Do you ever look at your face and realise that it’s not the same, not in the sense that you’re aging.. but your features change. 

Every. Single. Time. 

I used to think I was weird because honestly I’d forget what I look like. I can’t seem to figure out which one is real.

They say that your mood affects the way you see things, that your mind has the ability to play with your perception.

You look in the mirror, then another moment you pass by a reflecting surface throughout the day and you realise, “Hey! I didn’t leave the house like that…Or did I?” Or looking through some old photos..  “I’d like to go back to that time when I THOUGHT I was fat!” Or remembering that the specific date the picture was taken, and you were camera shy because earlier you had looked in the mirror and you hated what you saw. You didn’t understand how people were putting up with that, you didn’t want to remember that feeling of the mirror over and over in a photograph, captured forever.  

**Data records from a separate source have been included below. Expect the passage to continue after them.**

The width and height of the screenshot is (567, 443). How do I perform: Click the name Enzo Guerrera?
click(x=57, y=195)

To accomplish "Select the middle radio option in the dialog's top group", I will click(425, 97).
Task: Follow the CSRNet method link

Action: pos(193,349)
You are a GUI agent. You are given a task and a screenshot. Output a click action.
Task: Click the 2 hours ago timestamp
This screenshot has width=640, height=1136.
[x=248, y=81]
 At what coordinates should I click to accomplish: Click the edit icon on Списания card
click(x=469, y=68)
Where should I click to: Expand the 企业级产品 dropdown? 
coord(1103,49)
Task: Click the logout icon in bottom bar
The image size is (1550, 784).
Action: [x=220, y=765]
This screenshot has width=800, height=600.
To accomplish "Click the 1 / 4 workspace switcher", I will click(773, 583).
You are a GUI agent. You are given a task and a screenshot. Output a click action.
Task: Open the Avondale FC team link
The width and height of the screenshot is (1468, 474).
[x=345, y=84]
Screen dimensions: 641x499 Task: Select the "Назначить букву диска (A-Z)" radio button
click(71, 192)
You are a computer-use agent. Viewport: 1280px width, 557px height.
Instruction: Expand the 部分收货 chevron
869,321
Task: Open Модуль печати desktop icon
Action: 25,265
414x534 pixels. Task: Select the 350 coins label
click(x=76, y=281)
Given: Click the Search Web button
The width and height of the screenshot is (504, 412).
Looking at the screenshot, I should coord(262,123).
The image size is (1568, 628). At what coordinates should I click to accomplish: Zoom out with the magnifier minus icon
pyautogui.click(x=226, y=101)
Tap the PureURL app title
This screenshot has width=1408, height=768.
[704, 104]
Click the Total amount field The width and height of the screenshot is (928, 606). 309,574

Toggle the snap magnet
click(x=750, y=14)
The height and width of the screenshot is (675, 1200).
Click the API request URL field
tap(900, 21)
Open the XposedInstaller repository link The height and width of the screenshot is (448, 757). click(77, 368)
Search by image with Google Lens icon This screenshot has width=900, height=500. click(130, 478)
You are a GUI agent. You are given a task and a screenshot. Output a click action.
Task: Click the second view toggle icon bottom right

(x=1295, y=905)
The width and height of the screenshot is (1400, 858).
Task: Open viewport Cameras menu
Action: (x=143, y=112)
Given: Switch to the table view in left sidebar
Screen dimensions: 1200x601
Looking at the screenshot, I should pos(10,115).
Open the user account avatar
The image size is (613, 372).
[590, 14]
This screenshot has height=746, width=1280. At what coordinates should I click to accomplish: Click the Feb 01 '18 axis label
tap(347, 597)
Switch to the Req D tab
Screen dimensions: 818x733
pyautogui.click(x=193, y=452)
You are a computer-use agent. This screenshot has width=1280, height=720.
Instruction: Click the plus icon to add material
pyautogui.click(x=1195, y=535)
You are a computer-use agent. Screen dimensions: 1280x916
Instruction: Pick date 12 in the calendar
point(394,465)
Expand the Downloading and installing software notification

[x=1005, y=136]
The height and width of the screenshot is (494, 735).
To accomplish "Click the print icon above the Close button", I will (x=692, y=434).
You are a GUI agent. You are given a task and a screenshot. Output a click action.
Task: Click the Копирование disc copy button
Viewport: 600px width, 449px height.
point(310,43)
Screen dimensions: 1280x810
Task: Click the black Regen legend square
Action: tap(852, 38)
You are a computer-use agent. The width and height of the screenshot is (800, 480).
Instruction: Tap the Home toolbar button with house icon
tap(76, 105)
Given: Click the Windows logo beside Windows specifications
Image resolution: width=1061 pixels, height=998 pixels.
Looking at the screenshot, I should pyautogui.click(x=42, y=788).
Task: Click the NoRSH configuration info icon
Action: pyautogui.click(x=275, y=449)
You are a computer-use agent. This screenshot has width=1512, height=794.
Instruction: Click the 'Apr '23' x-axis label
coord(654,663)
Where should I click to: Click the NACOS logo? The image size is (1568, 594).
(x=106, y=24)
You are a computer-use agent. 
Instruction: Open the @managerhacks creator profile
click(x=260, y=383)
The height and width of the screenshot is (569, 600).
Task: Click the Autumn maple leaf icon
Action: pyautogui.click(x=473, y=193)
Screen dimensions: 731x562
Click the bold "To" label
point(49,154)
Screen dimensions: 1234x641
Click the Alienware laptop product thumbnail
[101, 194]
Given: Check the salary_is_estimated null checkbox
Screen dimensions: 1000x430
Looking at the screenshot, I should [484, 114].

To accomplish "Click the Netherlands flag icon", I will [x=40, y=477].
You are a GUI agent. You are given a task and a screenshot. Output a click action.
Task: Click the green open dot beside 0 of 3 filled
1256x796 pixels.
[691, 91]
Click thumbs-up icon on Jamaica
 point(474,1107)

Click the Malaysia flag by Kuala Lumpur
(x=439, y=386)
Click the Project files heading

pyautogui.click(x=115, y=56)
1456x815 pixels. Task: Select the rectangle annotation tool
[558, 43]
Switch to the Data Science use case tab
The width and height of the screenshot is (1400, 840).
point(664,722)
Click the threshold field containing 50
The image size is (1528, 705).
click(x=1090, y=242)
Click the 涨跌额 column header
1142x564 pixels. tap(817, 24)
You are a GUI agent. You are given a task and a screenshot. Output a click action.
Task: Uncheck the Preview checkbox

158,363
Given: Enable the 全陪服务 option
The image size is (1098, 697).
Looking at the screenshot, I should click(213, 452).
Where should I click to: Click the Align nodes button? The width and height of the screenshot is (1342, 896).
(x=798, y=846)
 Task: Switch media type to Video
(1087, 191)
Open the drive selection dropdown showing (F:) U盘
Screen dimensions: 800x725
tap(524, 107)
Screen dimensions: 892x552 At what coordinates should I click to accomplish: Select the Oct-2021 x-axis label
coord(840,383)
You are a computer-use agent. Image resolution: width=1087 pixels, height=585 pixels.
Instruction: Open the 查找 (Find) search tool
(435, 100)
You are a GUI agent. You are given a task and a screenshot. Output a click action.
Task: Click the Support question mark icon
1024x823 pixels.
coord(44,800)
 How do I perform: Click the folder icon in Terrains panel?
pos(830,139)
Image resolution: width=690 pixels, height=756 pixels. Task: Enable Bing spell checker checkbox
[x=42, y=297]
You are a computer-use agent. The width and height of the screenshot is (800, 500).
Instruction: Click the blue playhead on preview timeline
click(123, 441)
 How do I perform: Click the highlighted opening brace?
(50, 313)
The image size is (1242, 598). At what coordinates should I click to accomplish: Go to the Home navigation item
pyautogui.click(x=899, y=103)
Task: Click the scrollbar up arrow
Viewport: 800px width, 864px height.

But hey…you actually look decent.

So is it the photos that are lying or is it your mind?

Are the photos covering up, portraying an image of you where all the darkness is covered with a clean cut and a clean shirt?  And a smurk because with what you’ve done… you really shouldn’t be smiling?

Or is it that those voices in your head are liars, and they dim out the sparkle in your eyes and tell you that your no good, even though what you did is forgive-able, and has been forgiven by all, except you? So you can’t smile.

Which is reality, is it the reality of the feelings, that bring you up and down with the slightest blow? Or is it that person that comes out when you look back at pictures and wonder why you hated yourself so much?

If the mind can play with the perception of our features SO much, and be so deceitful, what else is it changing the reality of? What things have you let your mind mould  into that aren’t real?

That you’re not good enough?

That you will always be a failure?

That you don’t measure up?

That God is out to get you? 

That this is ALL you are capable of being- A screw up?

That if only they knew what you did, no one would accept you?

That you don’t deserve to be loved?

That you don’t matter?

What? What else have you let your mind take over and change the reality through those broken glasses you wear? The glasses that make you see everything tinted, in shades of despair and heaviness.